Dataset entries:

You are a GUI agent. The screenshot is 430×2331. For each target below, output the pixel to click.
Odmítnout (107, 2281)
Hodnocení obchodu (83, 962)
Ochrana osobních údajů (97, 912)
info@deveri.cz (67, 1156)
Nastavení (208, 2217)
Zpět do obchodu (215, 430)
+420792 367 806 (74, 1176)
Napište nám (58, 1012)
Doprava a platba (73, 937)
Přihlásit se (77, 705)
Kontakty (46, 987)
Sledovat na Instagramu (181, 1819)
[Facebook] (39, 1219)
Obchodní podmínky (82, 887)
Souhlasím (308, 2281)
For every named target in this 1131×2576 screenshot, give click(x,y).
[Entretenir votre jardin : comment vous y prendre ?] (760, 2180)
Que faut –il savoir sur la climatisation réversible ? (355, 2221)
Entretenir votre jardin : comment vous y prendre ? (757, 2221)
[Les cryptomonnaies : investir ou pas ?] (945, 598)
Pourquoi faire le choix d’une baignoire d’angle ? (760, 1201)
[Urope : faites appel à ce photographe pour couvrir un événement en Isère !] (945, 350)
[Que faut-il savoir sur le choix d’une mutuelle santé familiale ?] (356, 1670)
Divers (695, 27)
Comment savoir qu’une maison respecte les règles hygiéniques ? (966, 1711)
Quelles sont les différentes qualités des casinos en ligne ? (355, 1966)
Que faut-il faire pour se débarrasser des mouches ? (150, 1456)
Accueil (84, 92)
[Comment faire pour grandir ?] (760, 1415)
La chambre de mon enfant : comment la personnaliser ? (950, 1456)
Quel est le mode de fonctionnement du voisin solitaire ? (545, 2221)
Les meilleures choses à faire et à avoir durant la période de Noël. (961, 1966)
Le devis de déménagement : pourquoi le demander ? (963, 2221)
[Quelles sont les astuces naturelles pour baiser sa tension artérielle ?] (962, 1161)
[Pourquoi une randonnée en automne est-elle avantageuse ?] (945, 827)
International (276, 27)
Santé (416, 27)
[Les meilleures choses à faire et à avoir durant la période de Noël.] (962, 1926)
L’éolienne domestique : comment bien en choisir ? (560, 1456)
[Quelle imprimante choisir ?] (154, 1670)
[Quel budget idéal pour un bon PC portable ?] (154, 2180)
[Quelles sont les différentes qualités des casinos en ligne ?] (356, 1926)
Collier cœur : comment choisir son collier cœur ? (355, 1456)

To do: Retype exactly, and only, the lines that run from the one with "Que faut-il faire" through the final line of the entries.

Solution:
Que faut-il faire pour se débarrasser des mouches ? (150, 1456)
Accueil (84, 92)
[Comment faire pour grandir ?] (760, 1415)
La chambre de mon enfant : comment la personnaliser ? (950, 1456)
Quel est le mode de fonctionnement du voisin solitaire ? (545, 2221)
Les meilleures choses à faire et à avoir durant la période de Noël. (961, 1966)
Le devis de déménagement : pourquoi le demander ? (963, 2221)
[Quelles sont les astuces naturelles pour baiser sa tension artérielle ?] (962, 1161)
[Pourquoi une randonnée en automne est-elle avantageuse ?] (945, 827)
International (276, 27)
Santé (416, 27)
[Les meilleures choses à faire et à avoir durant la période de Noël.] (962, 1926)
L’éolienne domestique : comment bien en choisir ? (560, 1456)
[Quelle imprimante choisir ?] (154, 1670)
[Quel budget idéal pour un bon PC portable ?] (154, 2180)
[Quelles sont les différentes qualités des casinos en ligne ?] (356, 1926)
Collier cœur : comment choisir son collier cœur ? (355, 1456)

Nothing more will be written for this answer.